_What the task requires_
Check each line of the records below and collect those holding "agent".

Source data
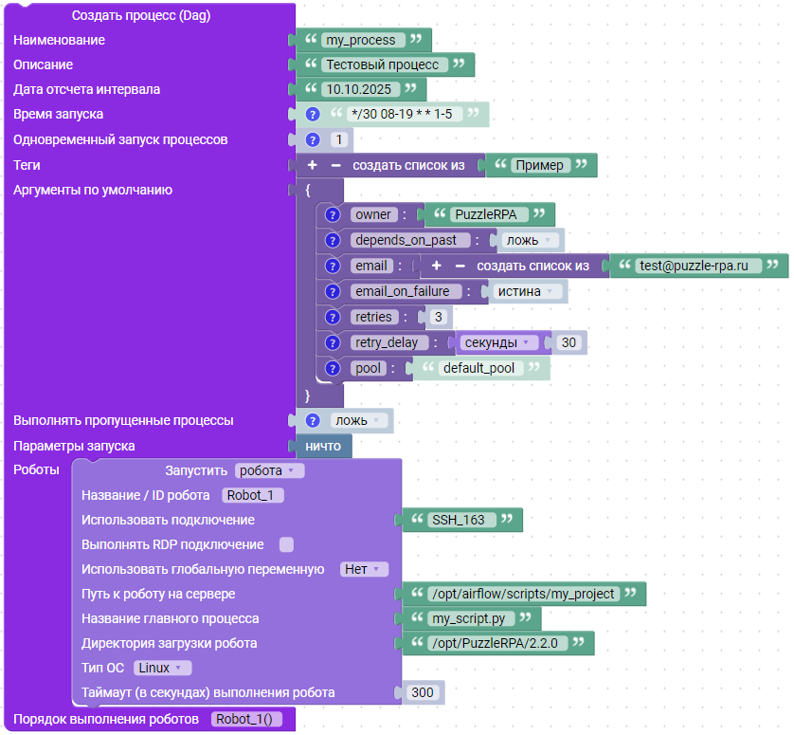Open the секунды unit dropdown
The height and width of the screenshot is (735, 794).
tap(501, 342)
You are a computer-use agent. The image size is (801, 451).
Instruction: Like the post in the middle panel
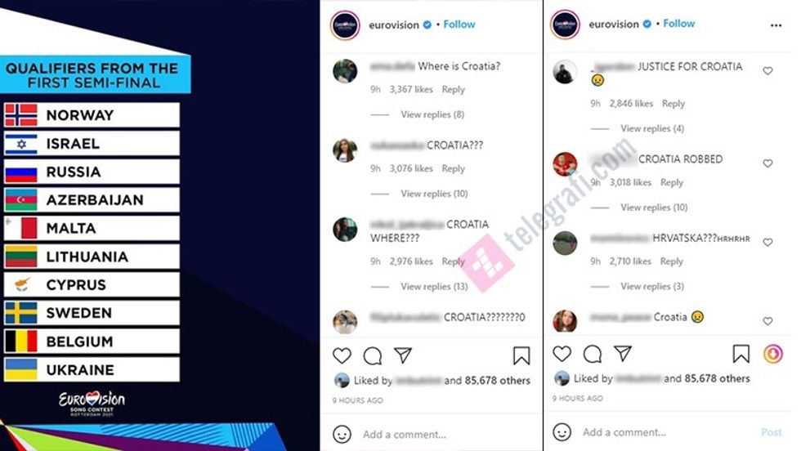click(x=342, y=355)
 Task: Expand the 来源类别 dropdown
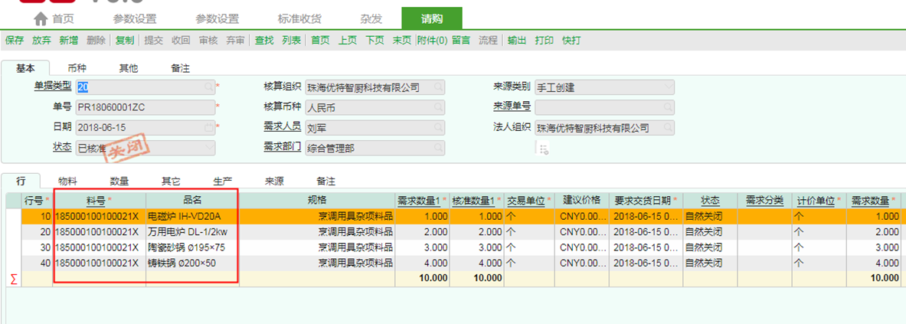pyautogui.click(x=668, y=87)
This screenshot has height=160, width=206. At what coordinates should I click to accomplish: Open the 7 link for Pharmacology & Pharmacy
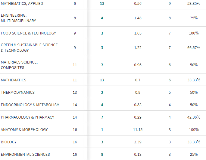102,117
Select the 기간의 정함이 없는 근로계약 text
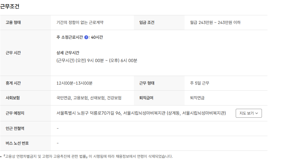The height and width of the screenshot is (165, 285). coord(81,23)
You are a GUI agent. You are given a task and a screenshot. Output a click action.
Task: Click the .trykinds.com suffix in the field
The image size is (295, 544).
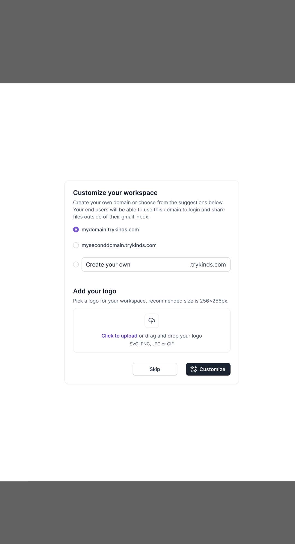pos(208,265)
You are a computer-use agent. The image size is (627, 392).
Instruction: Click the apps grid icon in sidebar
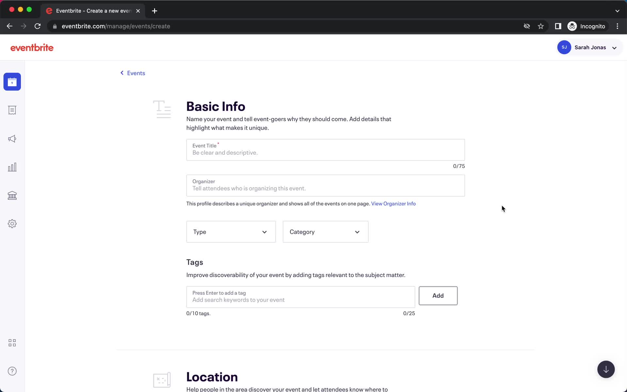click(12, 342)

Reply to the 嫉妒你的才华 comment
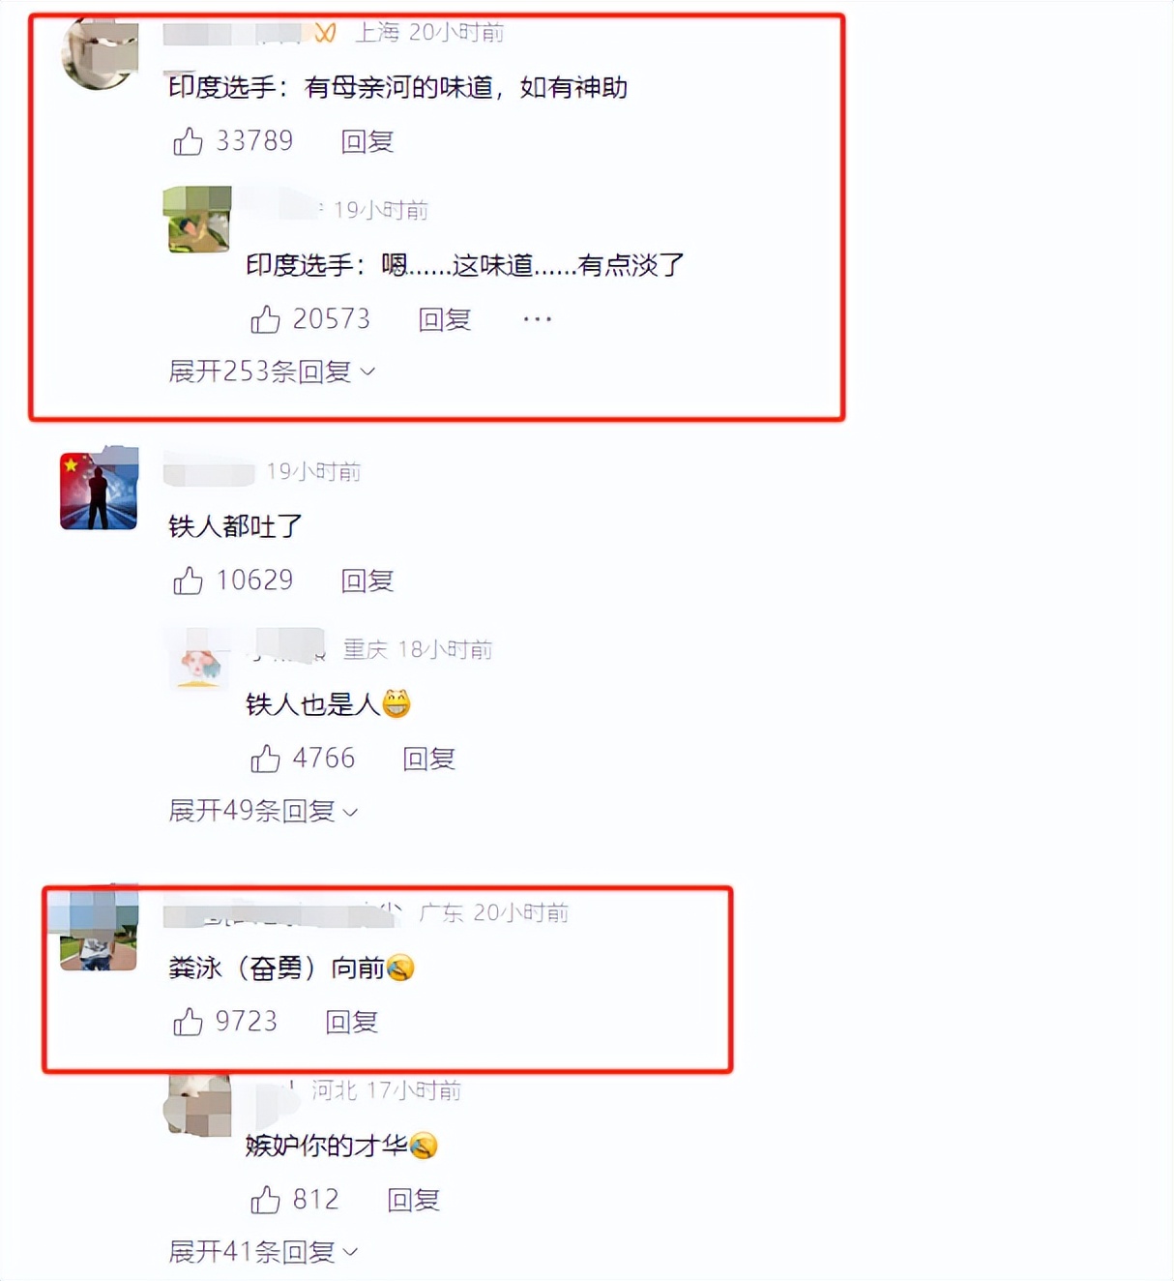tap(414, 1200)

...

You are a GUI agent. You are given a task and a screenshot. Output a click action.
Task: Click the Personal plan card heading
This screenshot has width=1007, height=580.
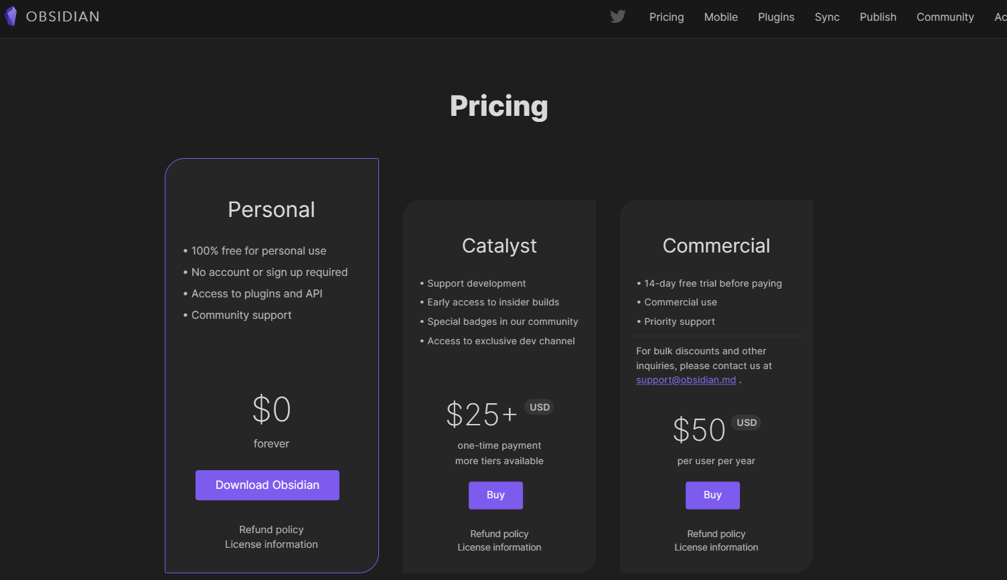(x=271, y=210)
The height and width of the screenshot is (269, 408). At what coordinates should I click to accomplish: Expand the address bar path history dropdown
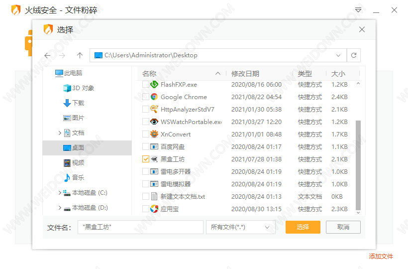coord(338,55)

_Response area_
You are a computer-use agent. The image size is (801, 451).
You are a GUI agent. You are given a task and a screenshot. Output a click action.
You are a computer-use agent. The image size is (627, 392).
You are a GUI agent. You are given a task and a screenshot. Output a click action.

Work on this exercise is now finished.